Access to free period products: baseline survey results

Report to present the baseline survey results on experiences and views towards access to free period products in Scotland. Data was collected prior to the Period Products (Free Provision) (Scotland) Act 2021 coming into force on 15 August 2022.

Baseline survey results exploring access to free period products: a summary


Local authorities have been providing access to free period products within primary and secondary schools since August 2018, and in public buildings since January 2019.

The Period Products (Free Provision) (Scotland) Act received Royal Assent on 12 January 2021. From 15 August 2022, it placed a duty on local authorities and education providers to provide access to free period products for all those who might need them, without a means-tested approach.

We conducted a baseline survey to understand the attitudes, knowledge and experiences of periods and free period products prior to the Act coming into force.

Research findings


Most respondents stated that they normally use disposable products.

The most commonly reported period product was single use sanitary towels or liners (81%).

Most respondents were able to use their preferred period product.

Current concerns

For two-thirds of respondents there was some degree of worry or concern about having their periods. These concerns were often due to their health or the physical symptom of periods.

Respondents were asked how much they agreed or disagreed with period and period product related concerns. The majority of respondents:


  • they had adequate information concerning their periods
  • they felt comfortable talking to others about their period


  • they were embarrassed when buying period products
  • they were afraid of others teasing them when on their period

Two key groups were more likely to have concerns or worries regarding their periods or using period products:

  • Young people (compared to adults)
  • Respondents living in lower income households (compared to those living in higher income households)


Respondents who struggled to afford period products over the past 12 months to enable them to continue with their day-to-day activities were more likely to be:

  • Living in a lower income household
  • Unaware of access to free period products
  • Disabled
  • Living in rural areas

The majority of adults spend up to £10 per month on period products (82%).

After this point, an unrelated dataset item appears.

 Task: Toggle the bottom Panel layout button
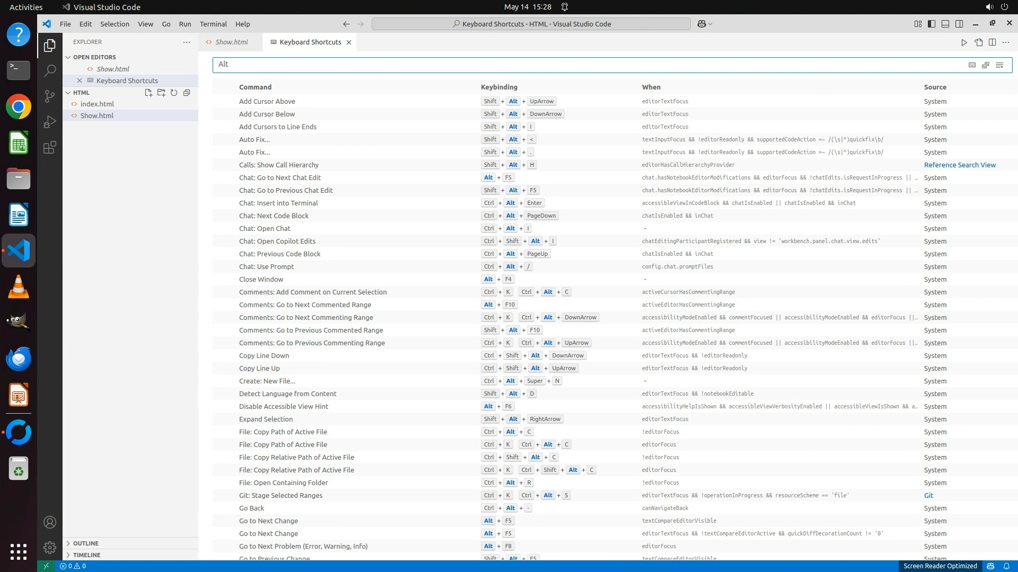click(945, 24)
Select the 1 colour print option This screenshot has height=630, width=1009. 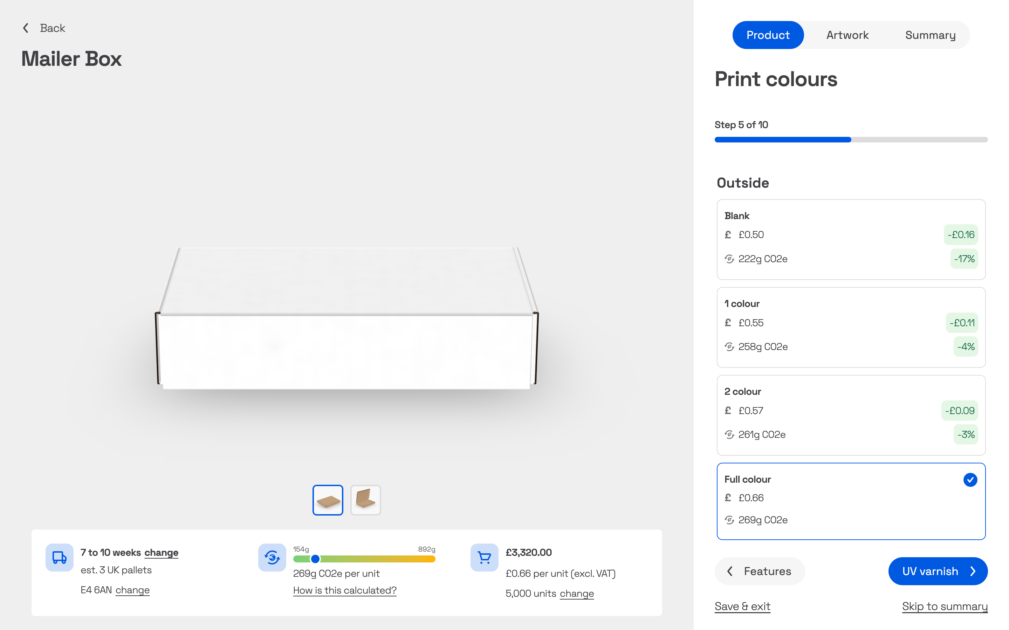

The majority (90%) are able to afford enough period products to continue with their day-to-day activities. For those who sometimes struggle (10%), they most commonly:

  • use the same type of products, but cheaper brands
  • use different types of period product
  • wear products for longer than normal
  • use other products such as toilet roll

Awareness of access to free period products

Around three quarters (76%) were aware that they could access free period products in Scotland. But, awareness was lower amongst those who struggled to afford period products (compared to those who could afford products)

The most impactful channels for raising awareness are as follows:

  • Social media
  • News
  • Word of mouth

The preferred methods for obtaining free products were:

  • sent to the respondent's home
  • at work
  • at school, college or university
  • at a health centre

Experiences of obtaining free period products thus far

Just under half of respondents had accessed free period products.

The majority had done so due to not having enough period products with them or due to a period starting unexpectedly.

One in five respondents stated they had accessed free period products due to challenges with the cost of living.

Accessing free period products was largely seen to be convenient with buildings easy to access, and products easy to obtain.

The majority of respondents who had accessed free period products were able to access enough to meet their needs and were able to access free provision in a non-judgemental way.

For many respondents, access to free period products had:

  • made them more able to continue with day-to-day activities
  • made them less worried about their periods
  • a positive impact on their household finances

Conclusions on what next for access to free period products


Low-income households and respondents who struggled to afford period products were key groups where the cost of living and the affordability of period products were seen to be a concern.

Highlighting the need for this policy area to support equality and dignity for all those who require period products in Scotland

Positive culture

While there generally appears to be a positive culture surrounding menstruation, low-income households and young people (those aged 12-15 years) were key groups likely to have concerns around their periods or period products

This suggests the need for cultural change to normalise menstruation and ensure all those who require period products feel informed and free from stigma.

Awareness of free period products

Awareness was low amongst those who were most likely to need free period products most (low-income households and those who struggle to afford period products)

This suggests steps could be taken to promote awareness and visibility amongst key groups

Positive impact of access to free period products

Access to free period products were seen to contribute positively to wellbeing and individual household finances

Emphasising the need for this policy in terms of supporting equality and reducing the cost of living for households with menstruating people.

What next?

The data presented in this report is from a baseline survey undertaken in 2022. We intend to replicate this survey in 2025 in order to allow direct comparisons to be made between the two time periods. This will allow us to evaluate and assess how views and experiences have changed over time.